In this article, you will understand how Defi works, how it is disrupting the traditional banking system, and the risks associated with Defi.

How Defi (Decentralized Finance) Works

All You Need To Know about Defi (Decentralized Finance)

The aim of decentralized finance (Defi) is to use decentralized technology to give customers the benefits they will get from traditional banks and even more. These benefits include interest on deposits, loans, and payments.

In summary, the advent of decentralized finance is to change the HOW of banking systems and not the WHAT. It means that with Decentralized finance, you will have the same banking operations using new infrastructures.

To change the methods of traditional banking, decentralized finance uses smart contracts and blockchain technology. Blockchain is a distributed ledger that keeps transaction records of events with time stamps for everyone to see.

It is like running transaction records on particular blockchains with chronology. The data entered on the blockchain technology is immutable and permanent.

Related: Most Important Blockchains in 2022

Smart contracts are the basic foundations of Decentralized finance. Smart contracts are a set of codes that the blockchain technology executes when the players in the network obey some set of rules.

For Decentralized finance to work, the system must automate smart contract executions between the various players of the network.

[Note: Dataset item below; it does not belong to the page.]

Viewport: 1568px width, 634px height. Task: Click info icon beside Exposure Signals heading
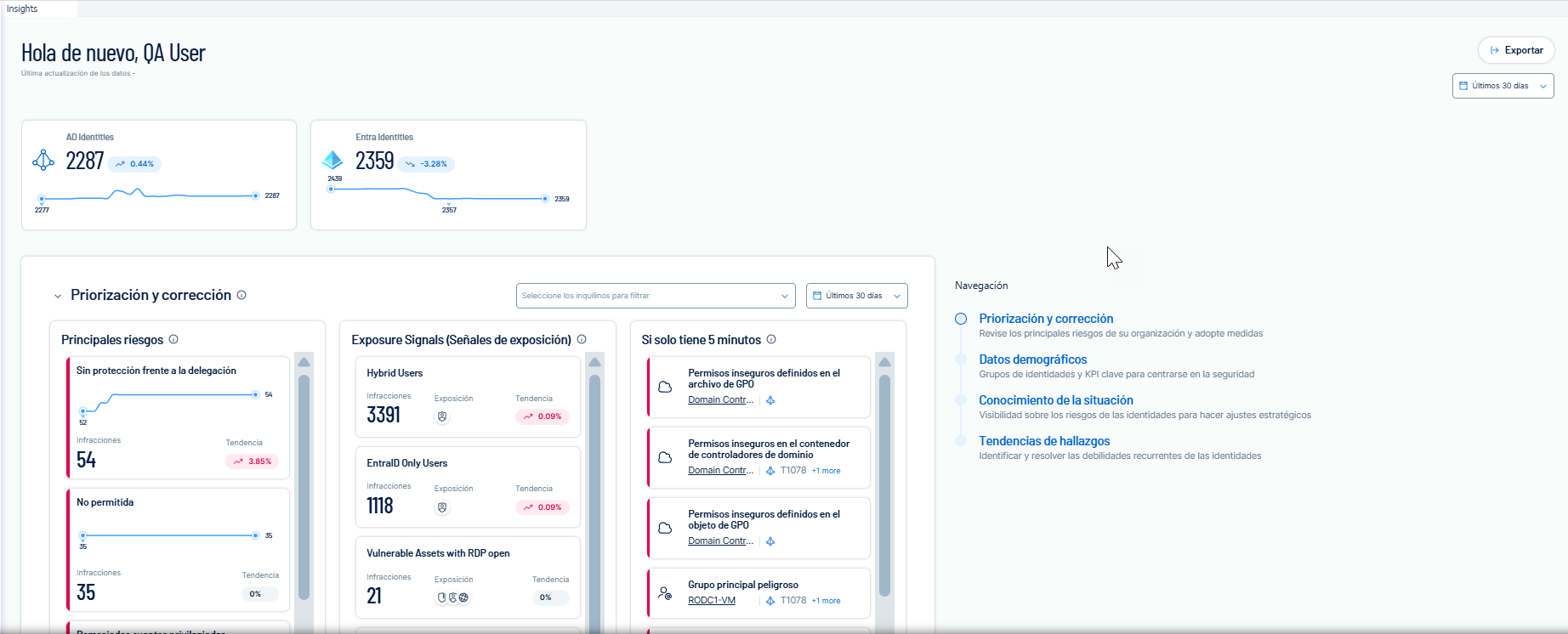click(x=582, y=339)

“DeFi allows for smart contracts on the blockchain to take the place of trusted intermediaries — such as banks or brokerage firms — for peer-to-peer transactions,” says David Malka, CEO of YieldFarming, which helps investors earn income from cryptocurrency.

“These peer-to-peer transactions in DeFi can include everything from payments, investments, lending, and more.”

Today, cryptocurrency is becoming a real currency for transactions between people and buying products and services.

Related: KuCoin Goes deeply into Web3 with Newly Launched Decentralized Wallet with Amazing Features.

Major Benefits of Defi (Decentralized Finance)

Here are the benefits of decentralized finance for individuals;

  • High level of security
  • Low costs of transactions
  • Wide range of services
  • Higher interest on loans and deposits

Users can access these benefits using decentralized apps. There are decentralized app creators that are responsible for creating these apps.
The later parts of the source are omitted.